Believe me, currently what we use is pretty much the best you can use. Without a
complete rewrite (or a very huge adaption) of OOo with those concepts in mind,
this cannot be done (unfortunately). You may try it out, it's open source.

The better way would be to make VCL thread-save and being able to stop the
current paint when the user scrolls (kinda lazy-repainting of complicated
regions). This is also a huge task (people tried to make VCL reentrant and
thrad-safe for some years already), but it's more doable than using 3D renderers.

Sorry for the bad news, but it's more complicated than a first look may show...
Comment 26 strata 2011-01-12 16:52:22 UTC
Thank you aw, I believe and trust in you! ;-)
Comment 27 clippka 2011-01-12 22:23:26 UTC
CL: Some small corrections. While AW is right with his conclusion, DirectX and
OpenGL

(a) can paint offscreen
(b) support AA
(c) could paint PolyPolygons and fat lines using Shaders

But all this comes at a cost and printing is the main reason why we
still need a fast and quality software renderer.

For printing it would be so much easer if there was an accepted standard cross
platform vector format like PDF on the Macs.

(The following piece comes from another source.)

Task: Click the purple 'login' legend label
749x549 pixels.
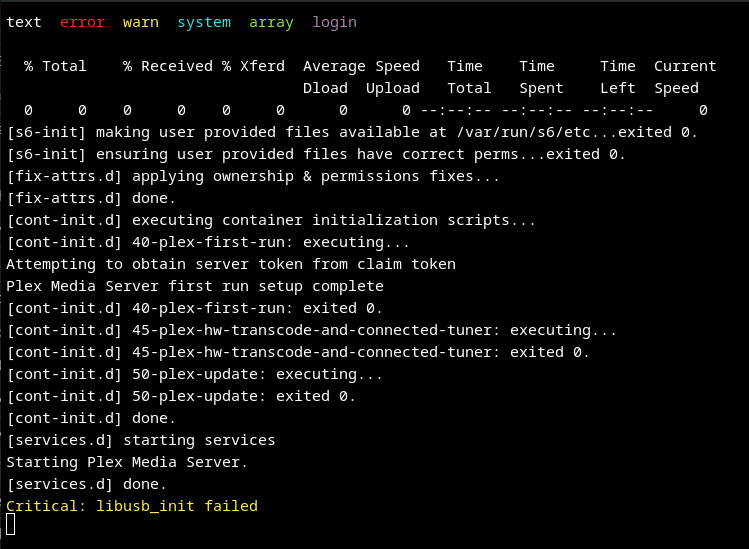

One short term solution for Windows platforms only would be to replace gdi+ with
direct draw (*) which is the new Windows 7 only rendering API for vector
graphics. GDI+ is dead slow so at least for Windows 7 users this should ease the
pain with not a lot of work.

Has any one compared the rendering speed on mac? I'm curious how the Quartz
rendering compares to XRender and GDI+

(*) direct draw is not the 2d rendering api available in old Direct X versions,
its a new interface introduced by microsoft for Windows 7
Comment 28 Regina Henschel 2011-01-19 23:08:02 UTC
I notice that movement of charts is slower in OOo3.3 than in OOo3.2. This is
independent of the settings for antialiasing. It is not impossible to move the
chart, but it makes no fun to wait two seconds till the graphic is on its new
place. Refresh of the screen while scrolling is affected too. A smooth scrolling
with the slider is not possible in the new OOo3.3 version.
Comment 29 SVN Robot 2013-05-10 08:48:13 UTC
"alg" committed SVN revision 1480935 into trunk:
i110384 added better fat line rendering where possible
Comment 30 Armin Le Grand 2013-05-10 08:52:27 UTC
ALG: Added better FatLine drawing where we have something already in VCL, this makes things much better already. Still no smooth scrolling, but a refresh of (at my local conditions) 4s compared to 25s before, not that bad. More is possible, but will need system-dependent renderers.